Depecheguinee : Dans sa déposition à la barre, Toumba Diakité raconte que vous n’aviez le respect pour personne à l’époque ?

Vous pouvez vous renseigner dans toute l’Armée guinéenne si vous pouvez voir quelqu’un peut vous dire que Marcel est un indiscipliné, ou si Marcel est un délinquant, ou si Marcel a une fois volé. Toi, tu es un ami. On était ensemble à Koloma, est-ce que pendant tout le temps qu’on a fait ensemble quelqu’un s’est plaint de moi ? Ou est-ce que j’ai violenté quelqu’un ?  Il dit que moi, j’ai giflé le Général Toto. Je veux qu’il envoie un seul témoin qui puisse le confirmer. En 2009, moi, je faisais le sport avec les ministres Sanden, Boubacar Barry Big Up, etc. Parce que j’étais un jeune très discipliné. Un militaire qui affirme qu’il a arraché les grades d’un Colonel, il a tiré en face de lui, est-ce qu’il y a un militaire plus indiscipliné que lui ?

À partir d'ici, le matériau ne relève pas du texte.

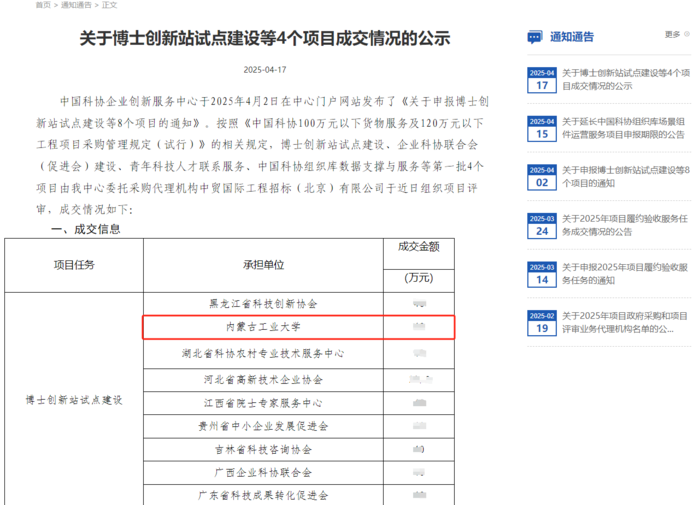
Task: Click the 博士创新站试点建设 project task cell
Action: tap(73, 400)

Depecheguinee : l’opinion publique retient de vous celui qui refuse de dire la vérité dans cette affaire surtout au sujet de votre présence au stade le jour de l’évènement. Que répondez-vous à cela ?

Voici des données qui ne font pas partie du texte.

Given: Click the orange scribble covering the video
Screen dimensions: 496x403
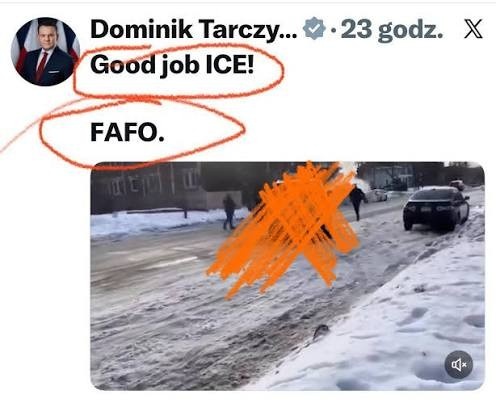Looking at the screenshot, I should (287, 230).
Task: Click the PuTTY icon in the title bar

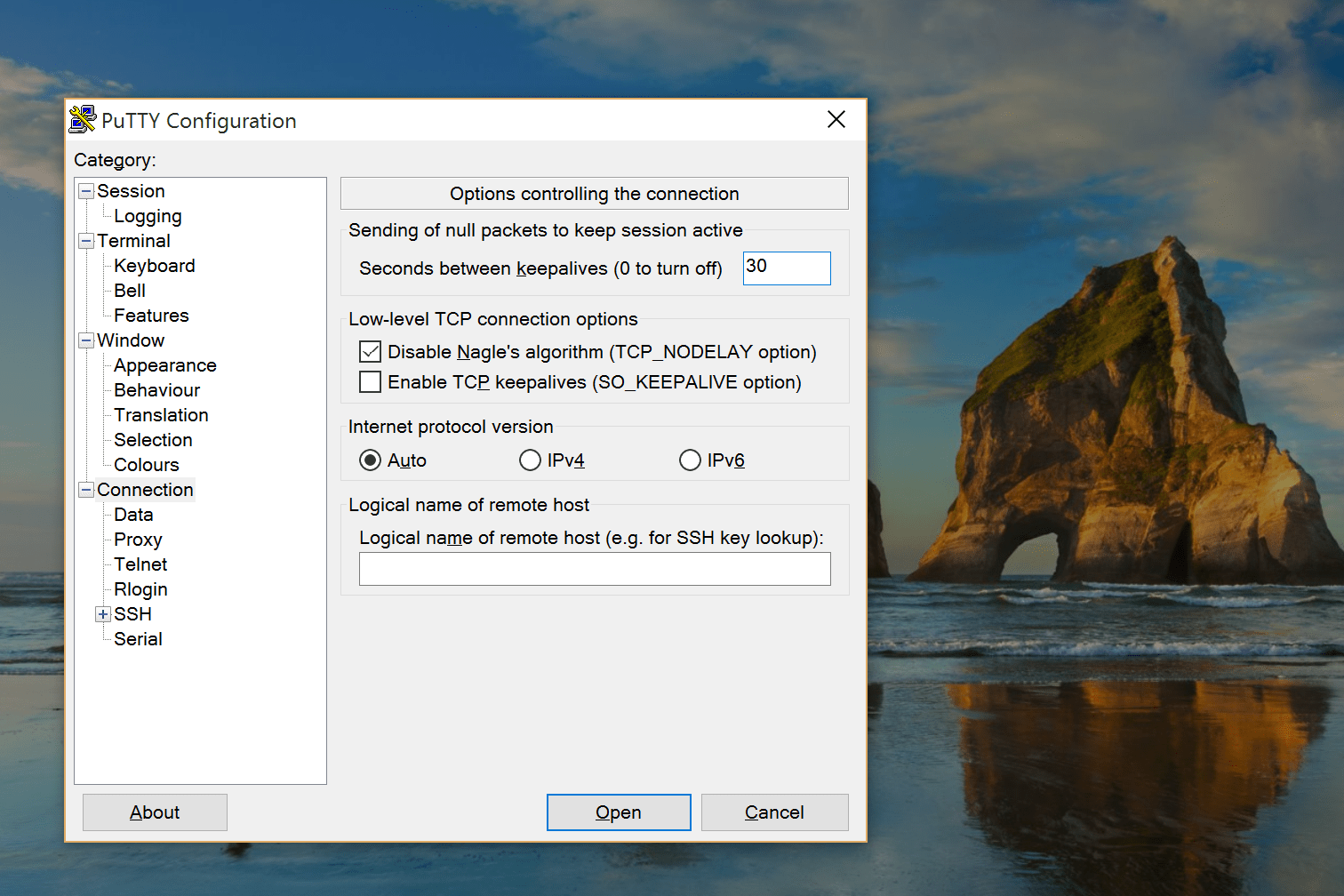Action: pyautogui.click(x=81, y=119)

Depuis l’ouverture de ce procès du massacre du 28 septembre, parmi tous les accusés qui se sont succédé à la barre, je suis le seul qui a été cohérent. Mes procès-verbaux de l’enquête préliminaire, celui devant le pool de juges d’instruction, et devant ce tribunal, j’ai été cohérent. Il y a aucune différence dans mes dépositions parce que c’est la vérité.  Après mon audition au PM3, les officiers de police judiciaire ont mené une enquête sur ma présence au stade. Le résultat de leur enquête confirme que je n’ai pas été au stade. Alors celui qui est entrain de raconter à la barre que j’ai été au stade qu’il apporte la preuve alors.